AIM OF THE TASK: Exactly the lines below from the one with "Task: Select rank" up to and including the one with "You are a computer-use agent. The width" make up the answer, with nothing else added.

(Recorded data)
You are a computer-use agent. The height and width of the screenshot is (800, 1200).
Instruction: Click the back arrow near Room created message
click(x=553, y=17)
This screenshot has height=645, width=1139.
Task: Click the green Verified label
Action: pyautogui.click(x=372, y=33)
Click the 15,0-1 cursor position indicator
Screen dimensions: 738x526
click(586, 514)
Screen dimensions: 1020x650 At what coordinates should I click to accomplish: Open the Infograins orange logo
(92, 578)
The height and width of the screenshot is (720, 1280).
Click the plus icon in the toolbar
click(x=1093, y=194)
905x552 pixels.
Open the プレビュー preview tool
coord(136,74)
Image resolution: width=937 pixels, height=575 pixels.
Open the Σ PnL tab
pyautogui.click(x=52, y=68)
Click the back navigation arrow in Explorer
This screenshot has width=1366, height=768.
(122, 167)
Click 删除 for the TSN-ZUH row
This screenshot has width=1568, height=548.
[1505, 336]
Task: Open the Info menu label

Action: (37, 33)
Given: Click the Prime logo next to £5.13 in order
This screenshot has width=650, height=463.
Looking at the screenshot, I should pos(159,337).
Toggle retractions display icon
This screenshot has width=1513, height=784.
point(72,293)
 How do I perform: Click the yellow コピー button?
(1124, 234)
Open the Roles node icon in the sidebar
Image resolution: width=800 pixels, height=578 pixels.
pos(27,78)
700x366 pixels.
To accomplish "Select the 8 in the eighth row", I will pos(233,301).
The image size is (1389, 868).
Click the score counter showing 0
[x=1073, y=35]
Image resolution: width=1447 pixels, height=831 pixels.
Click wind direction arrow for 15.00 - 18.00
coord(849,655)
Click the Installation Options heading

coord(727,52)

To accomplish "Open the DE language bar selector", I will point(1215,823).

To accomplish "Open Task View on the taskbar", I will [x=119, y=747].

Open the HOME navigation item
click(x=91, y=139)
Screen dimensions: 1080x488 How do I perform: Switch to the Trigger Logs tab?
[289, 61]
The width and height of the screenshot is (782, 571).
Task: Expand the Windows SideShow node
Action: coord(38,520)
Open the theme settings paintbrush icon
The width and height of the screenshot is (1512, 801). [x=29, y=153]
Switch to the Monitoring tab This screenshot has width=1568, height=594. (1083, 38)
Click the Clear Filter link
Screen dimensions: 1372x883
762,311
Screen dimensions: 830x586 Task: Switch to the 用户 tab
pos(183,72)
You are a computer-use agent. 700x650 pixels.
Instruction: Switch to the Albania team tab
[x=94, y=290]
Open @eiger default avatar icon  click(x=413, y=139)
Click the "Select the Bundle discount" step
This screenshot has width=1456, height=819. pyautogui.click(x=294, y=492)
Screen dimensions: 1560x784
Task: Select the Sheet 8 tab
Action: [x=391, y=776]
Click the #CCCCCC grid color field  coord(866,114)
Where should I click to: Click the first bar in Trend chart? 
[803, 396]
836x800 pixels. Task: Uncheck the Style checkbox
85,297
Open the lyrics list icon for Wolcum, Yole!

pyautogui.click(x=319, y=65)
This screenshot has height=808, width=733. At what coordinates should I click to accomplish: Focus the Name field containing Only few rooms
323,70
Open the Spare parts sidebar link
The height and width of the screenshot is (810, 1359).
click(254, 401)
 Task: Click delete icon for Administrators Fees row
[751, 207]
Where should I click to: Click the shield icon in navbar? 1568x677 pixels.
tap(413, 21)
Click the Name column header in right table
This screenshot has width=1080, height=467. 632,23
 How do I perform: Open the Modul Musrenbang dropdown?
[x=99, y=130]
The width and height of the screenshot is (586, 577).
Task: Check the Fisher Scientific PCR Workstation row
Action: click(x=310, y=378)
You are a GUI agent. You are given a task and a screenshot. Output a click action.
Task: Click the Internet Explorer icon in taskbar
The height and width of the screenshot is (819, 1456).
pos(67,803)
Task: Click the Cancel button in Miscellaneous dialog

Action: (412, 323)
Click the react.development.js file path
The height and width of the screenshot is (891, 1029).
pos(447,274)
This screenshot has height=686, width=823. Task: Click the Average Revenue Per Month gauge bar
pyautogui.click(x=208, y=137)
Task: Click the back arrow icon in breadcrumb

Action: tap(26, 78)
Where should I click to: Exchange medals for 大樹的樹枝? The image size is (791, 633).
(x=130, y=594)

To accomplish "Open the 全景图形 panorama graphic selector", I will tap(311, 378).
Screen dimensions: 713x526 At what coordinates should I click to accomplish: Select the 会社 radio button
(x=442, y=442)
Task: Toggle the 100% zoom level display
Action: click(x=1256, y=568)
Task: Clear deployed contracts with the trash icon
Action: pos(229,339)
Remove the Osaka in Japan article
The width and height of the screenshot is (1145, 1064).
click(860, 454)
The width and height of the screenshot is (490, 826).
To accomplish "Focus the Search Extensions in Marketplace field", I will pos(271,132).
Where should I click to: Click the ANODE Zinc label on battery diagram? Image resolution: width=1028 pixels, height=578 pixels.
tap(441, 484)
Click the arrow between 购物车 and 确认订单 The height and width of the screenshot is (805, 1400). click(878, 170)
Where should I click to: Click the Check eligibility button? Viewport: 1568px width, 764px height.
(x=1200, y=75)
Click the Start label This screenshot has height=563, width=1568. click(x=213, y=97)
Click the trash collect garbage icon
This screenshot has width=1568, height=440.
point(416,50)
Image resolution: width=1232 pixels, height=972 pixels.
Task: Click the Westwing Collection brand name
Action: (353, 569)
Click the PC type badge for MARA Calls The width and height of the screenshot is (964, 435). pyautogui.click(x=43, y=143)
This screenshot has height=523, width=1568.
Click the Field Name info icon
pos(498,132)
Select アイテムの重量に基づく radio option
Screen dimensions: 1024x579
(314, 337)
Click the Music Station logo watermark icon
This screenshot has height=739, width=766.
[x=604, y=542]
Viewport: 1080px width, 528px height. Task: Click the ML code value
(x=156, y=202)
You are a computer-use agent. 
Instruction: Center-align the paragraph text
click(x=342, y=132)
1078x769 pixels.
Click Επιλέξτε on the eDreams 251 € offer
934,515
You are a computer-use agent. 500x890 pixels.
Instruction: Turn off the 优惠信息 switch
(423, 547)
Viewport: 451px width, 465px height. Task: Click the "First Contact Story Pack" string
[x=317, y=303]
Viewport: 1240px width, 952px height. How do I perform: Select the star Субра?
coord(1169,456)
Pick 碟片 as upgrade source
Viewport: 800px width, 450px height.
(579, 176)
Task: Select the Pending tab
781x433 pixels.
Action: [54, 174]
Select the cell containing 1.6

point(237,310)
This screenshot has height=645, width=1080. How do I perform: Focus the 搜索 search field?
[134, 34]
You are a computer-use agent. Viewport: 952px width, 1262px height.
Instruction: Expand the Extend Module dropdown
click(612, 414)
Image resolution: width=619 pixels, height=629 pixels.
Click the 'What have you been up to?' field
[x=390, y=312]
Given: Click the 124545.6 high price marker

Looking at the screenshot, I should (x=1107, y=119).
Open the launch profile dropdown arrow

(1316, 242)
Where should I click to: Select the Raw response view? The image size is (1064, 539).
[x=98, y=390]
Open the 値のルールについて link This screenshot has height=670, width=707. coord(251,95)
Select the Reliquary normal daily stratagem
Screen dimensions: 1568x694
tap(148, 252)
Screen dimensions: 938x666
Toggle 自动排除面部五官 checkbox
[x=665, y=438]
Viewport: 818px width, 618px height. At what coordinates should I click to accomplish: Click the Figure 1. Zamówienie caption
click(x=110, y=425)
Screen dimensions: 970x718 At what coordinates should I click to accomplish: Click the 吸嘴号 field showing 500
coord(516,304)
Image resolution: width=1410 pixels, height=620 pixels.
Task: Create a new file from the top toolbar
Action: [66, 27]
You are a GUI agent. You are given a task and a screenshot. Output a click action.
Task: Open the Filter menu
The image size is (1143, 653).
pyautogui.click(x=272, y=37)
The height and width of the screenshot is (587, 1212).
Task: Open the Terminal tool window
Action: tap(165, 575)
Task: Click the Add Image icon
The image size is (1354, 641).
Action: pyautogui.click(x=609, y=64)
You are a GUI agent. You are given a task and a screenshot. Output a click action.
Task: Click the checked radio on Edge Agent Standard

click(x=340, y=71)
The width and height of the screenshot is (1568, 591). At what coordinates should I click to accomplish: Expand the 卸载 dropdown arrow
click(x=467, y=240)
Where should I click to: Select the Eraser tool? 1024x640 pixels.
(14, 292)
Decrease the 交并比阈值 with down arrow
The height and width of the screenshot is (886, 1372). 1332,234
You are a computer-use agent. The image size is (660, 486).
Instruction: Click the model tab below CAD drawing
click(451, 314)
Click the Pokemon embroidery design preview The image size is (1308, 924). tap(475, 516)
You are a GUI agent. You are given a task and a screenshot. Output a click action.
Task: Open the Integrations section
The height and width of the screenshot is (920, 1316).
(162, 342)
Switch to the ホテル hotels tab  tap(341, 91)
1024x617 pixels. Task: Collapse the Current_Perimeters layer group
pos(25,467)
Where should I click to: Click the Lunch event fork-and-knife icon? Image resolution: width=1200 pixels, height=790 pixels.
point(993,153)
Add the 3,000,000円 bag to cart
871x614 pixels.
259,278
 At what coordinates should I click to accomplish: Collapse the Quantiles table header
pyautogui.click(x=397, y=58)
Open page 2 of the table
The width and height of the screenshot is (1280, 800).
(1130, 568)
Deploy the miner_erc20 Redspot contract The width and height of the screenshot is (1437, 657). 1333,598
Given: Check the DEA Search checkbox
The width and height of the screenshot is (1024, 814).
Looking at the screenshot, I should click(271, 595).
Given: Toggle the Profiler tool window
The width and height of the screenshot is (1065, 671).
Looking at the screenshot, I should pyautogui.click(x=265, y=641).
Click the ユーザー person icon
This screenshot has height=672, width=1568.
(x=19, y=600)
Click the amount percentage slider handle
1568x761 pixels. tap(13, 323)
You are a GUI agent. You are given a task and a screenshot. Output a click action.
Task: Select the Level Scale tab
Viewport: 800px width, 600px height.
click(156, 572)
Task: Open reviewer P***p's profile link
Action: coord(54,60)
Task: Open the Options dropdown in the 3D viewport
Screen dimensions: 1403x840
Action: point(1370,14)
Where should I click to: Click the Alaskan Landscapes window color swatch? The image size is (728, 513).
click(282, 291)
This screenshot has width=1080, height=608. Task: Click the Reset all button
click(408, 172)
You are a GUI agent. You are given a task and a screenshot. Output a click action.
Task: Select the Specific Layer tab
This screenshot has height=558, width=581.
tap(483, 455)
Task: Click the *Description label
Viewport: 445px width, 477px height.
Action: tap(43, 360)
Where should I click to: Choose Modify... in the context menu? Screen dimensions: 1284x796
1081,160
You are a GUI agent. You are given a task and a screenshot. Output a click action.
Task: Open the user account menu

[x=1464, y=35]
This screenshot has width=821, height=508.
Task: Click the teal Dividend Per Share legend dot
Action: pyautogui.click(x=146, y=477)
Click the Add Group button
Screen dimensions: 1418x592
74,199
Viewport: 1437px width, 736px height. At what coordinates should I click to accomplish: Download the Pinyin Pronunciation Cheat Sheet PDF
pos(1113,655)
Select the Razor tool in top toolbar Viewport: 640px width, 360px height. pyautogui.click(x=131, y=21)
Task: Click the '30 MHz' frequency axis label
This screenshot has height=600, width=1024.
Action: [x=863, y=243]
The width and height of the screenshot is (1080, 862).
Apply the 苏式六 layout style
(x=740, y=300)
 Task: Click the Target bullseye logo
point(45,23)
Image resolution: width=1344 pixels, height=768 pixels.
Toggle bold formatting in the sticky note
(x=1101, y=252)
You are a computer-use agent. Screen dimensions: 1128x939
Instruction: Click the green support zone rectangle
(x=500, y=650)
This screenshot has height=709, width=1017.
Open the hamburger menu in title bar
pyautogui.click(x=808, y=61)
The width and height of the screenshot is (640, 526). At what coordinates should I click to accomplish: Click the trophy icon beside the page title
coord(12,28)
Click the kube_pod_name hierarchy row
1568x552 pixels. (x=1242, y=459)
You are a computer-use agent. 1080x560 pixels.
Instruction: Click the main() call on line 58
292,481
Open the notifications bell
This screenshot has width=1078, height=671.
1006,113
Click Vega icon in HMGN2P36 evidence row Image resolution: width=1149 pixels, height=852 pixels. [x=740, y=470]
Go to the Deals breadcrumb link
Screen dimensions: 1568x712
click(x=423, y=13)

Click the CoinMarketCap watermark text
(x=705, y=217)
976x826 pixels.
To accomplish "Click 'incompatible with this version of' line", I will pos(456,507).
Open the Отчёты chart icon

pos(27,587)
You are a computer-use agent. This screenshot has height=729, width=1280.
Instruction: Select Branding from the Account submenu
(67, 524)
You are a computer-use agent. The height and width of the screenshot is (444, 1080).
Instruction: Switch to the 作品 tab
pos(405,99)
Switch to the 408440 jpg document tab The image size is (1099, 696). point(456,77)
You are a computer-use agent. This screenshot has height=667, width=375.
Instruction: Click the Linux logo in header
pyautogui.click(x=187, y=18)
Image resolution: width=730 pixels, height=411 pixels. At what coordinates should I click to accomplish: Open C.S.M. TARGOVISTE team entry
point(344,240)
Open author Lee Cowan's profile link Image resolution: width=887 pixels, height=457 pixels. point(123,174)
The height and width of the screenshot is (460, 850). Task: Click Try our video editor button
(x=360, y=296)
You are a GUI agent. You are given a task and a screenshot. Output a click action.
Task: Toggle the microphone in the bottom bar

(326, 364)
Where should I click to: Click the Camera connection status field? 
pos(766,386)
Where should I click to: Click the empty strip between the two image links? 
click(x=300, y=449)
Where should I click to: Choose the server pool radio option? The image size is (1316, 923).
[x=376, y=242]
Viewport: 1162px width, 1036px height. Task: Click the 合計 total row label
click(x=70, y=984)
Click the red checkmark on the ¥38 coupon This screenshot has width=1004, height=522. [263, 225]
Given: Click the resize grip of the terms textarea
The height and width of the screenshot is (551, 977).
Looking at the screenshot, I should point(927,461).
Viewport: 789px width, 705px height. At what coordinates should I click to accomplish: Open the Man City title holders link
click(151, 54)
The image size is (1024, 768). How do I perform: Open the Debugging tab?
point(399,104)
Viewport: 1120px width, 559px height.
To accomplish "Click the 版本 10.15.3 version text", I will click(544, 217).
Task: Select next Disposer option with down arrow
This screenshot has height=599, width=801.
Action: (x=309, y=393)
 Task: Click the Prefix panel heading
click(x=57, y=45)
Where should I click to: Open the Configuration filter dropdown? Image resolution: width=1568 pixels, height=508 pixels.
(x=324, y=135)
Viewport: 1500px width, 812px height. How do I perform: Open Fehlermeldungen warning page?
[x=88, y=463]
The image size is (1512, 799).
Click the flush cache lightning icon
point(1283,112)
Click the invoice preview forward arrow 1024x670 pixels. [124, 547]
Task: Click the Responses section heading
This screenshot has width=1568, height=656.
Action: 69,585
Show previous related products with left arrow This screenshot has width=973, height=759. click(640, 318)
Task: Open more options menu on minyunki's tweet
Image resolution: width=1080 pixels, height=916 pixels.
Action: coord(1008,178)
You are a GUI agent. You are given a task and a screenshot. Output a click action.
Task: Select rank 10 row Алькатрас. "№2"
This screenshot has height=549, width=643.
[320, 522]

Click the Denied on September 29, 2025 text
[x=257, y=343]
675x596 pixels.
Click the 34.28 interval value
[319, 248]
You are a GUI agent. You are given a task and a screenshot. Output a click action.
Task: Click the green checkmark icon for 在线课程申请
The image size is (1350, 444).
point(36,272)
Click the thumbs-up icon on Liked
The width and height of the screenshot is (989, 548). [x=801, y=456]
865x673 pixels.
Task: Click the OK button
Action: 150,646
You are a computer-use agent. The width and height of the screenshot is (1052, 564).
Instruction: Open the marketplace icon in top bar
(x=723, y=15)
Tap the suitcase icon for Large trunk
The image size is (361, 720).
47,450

EXPECTED OUTPUT:
Task: Select rank 10 row Алькатрас. "№2"
This screenshot has height=549, width=643.
[320, 522]

Click the Denied on September 29, 2025 text
[x=257, y=343]
675x596 pixels.
Click the 34.28 interval value
[319, 248]
You are a GUI agent. You are given a task and a screenshot. Output a click action.
Task: Click the green checkmark icon for 在线课程申请
The image size is (1350, 444).
point(36,272)
Click the thumbs-up icon on Liked
The width and height of the screenshot is (989, 548). [x=801, y=456]
865x673 pixels.
Task: Click the OK button
Action: 150,646
You are a computer-use agent. The width and height of the screenshot is (1052, 564).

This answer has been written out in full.